Machine code generated by V8’s just-in-time (JIT) compilers is allocated dynamically on memory pages owned by the VM. V8 allocates memory pages within a contiguous address space region, which itself either lies somewhere randomly in memory (for address space layout randomization reasons), or somewhere inside of the 4-GiB virtual memory cage we allocate for pointer compression.

V8 JIT code very commonly calls into builtins. Builtins are essentially snippets of machine code that are shipped as part of the VM. There are builtins that implement full JavaScript standard library functions, such as Function.prototype.bind, but many builtins are helper snippets of machine code that fill in the gap between the higher-level semantics of JS and the low-level capabilities of the CPU. For example, if a JavaScript function wants to call another JavaScript function, it is common for the function implementation to call a CallFunction builtin that figures out how the target JavaScript function should be called; i.e., whether it’s a proxy or a regular function, how many arguments it expects, etc. Since these snippets are known when we build the VM, they are "embedded" in the Chrome binary, which means that they end up within the Chrome binary code region.

Direct vs. indirect calls #

On 64-bit architectures, the Chrome binary, which includes these builtins, lies arbitrarily far away from JIT code. With the x86-64 instruction set, this means we can’t use direct calls: they take a 32-bit signed immediate that’s used as an offset to the address of the call, and the target may be more than 2 GiB away. Instead, we need to rely on indirect calls through a register or memory operand. Such calls rely more heavily on prediction since it’s not immediately apparent from the call instruction itself what the target of the call is. On ARM64 we can’t use direct calls at all since the range is limited to 128 MiB. This means that in both cases we rely on the accuracy of the CPU's indirect branch predictor.

Indirect branch prediction limitations #

When targeting x86-64 it would be nice to rely on direct calls. It should reduce strain on the indirect branch predictor as the target is known after the instruction is decoded, but it also doesn't require the target to be loaded into a register from a constant or memory. But it's not just the obvious differences visible in the machine code.

Due to Spectre v2 various device/OS combinations have turned off indirect branch prediction. This means that on such configurations we’ll get very costly stalls on function calls from JIT code that rely on the CallFunction builtin.

More importantly, even though 64-bit instruction set architectures (the “high-level language of the CPU”) support indirect calls to far addresses, the microarchitecture is free to implement optimisations with arbitrary limitations. It appears common for indirect branch predictors to presume that call distances do not exceed a certain distance (e.g., 4GiB), requiring less memory per prediction. E.g., the Intel Optimization Manual explicitly states:

For 64-bit applications, branch prediction performance can be negatively impacted when the target of a branch is more than 4 GB away from the branch.

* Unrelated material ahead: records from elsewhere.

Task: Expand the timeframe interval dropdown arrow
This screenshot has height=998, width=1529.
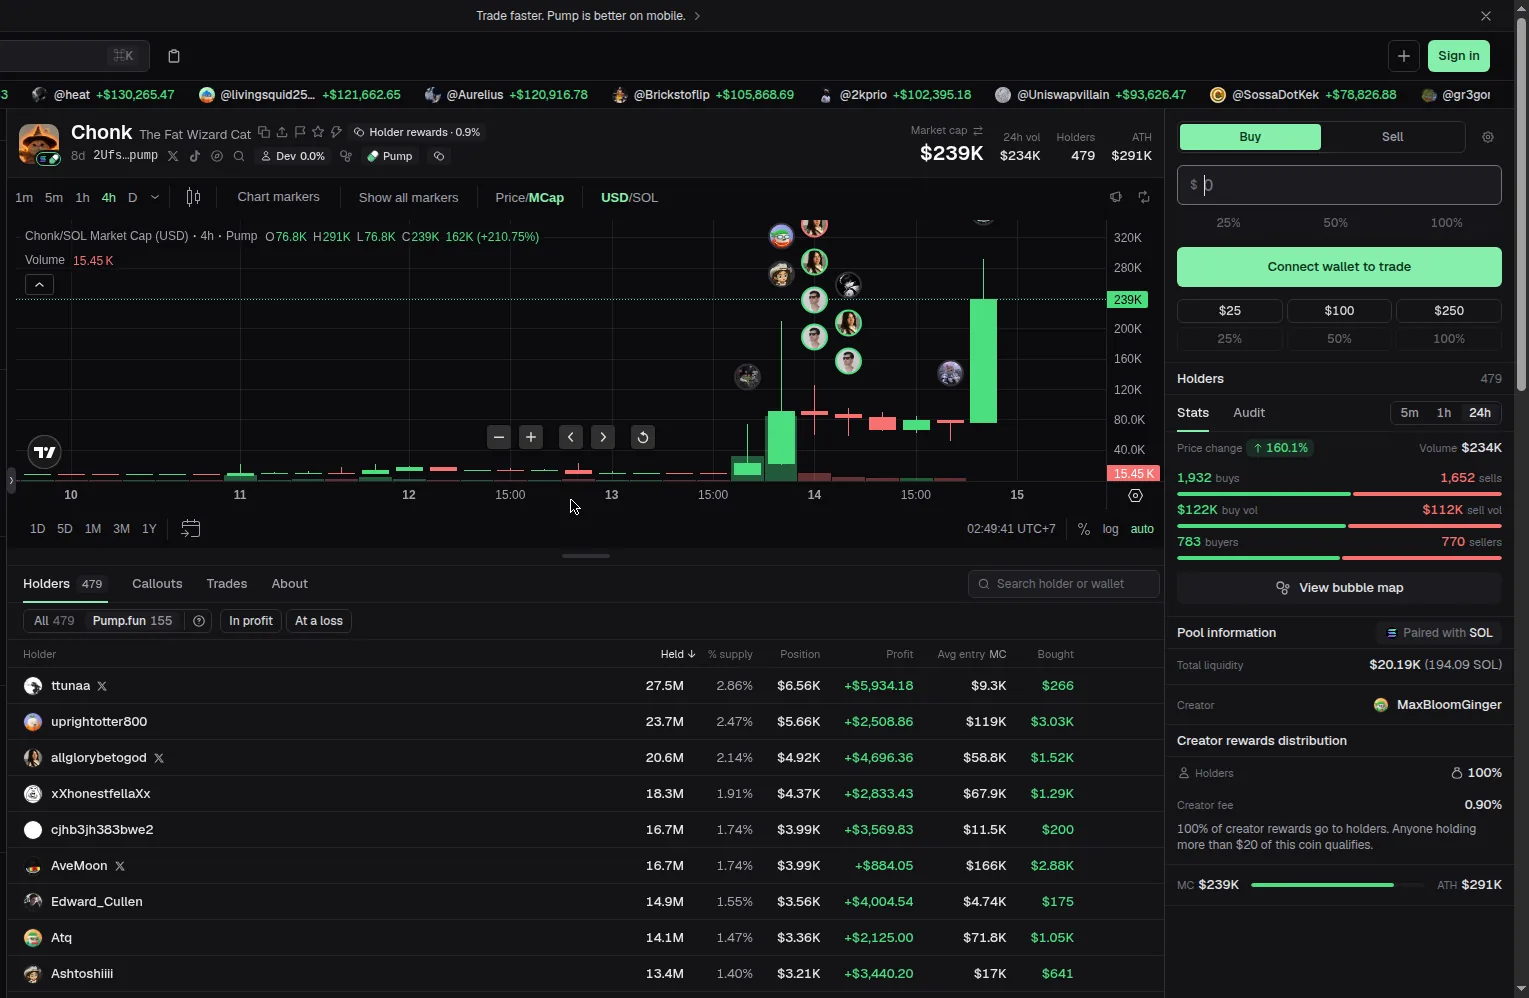Action: click(x=155, y=198)
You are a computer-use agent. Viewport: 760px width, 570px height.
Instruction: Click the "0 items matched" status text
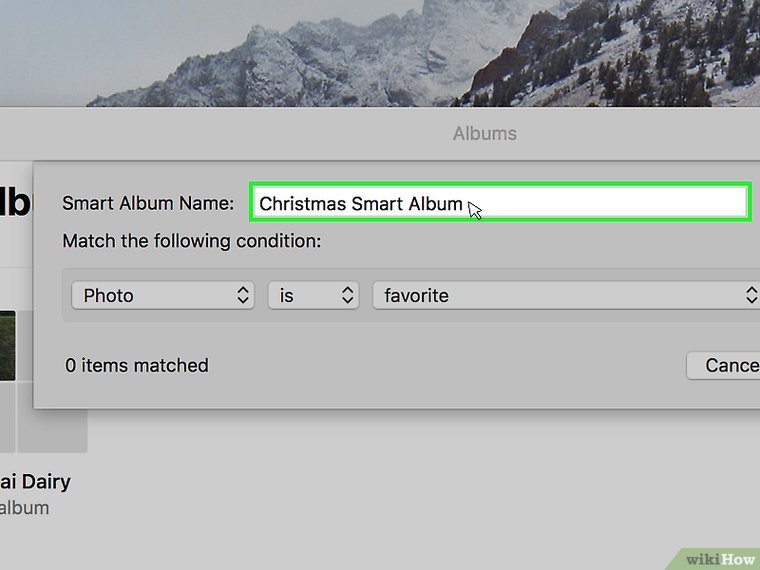[x=137, y=365]
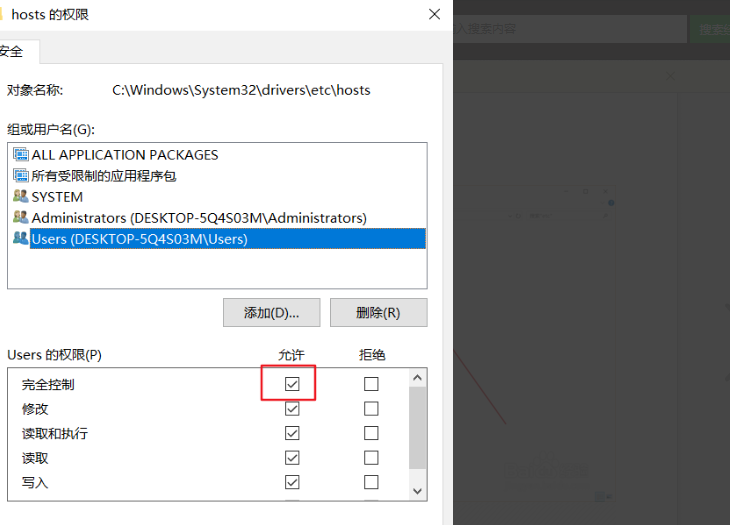Check the 完全控制 deny checkbox
This screenshot has height=525, width=730.
click(x=371, y=384)
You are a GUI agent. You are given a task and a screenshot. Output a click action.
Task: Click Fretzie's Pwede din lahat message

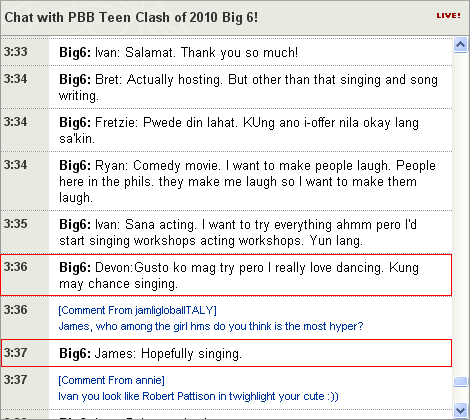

While on ARM64 the architectural call range for direct calls is limited to 128 MiB, it turns out that Apple’s M1 chip has the same microarchitectural 4 GiB range limitation for indirect call prediction. Indirect calls to a call target further away than 4 GiB always seem to be mispredicted. Due to the particularly large re-order buffer of the M1, the component of the CPU that enables future predicted instructions to be executed speculatively out-of-order, frequent misprediction results in an exceptionally large performance penalty.

Temporary solution: copy the builtins #

To avoid the cost of frequent mispredictions, and to avoid unnecessarily relying on branch prediction where possible on x86-64, we’ve decided to temporarily copy the builtins into V8's pointer compression cage on desktop machines with enough memory. This puts the copied builtin code close to dynamically generated code. The performance results heavily depend on the device configuration, but here are some results from our performance bots:

Browsing benchmarks recorded from live pages
Benchmark score improvement

Unembedding builtins does increase memory usage on affected devices by 1.2 to 1.4 MiB per V8 instance. As a better long-term solution we’re looking into allocating JIT code closer to the Chrome binary. That way we can re-embed the builtins to regain the memory benefits, while additionally improving the performance of calls from V8-generated code to C++ code.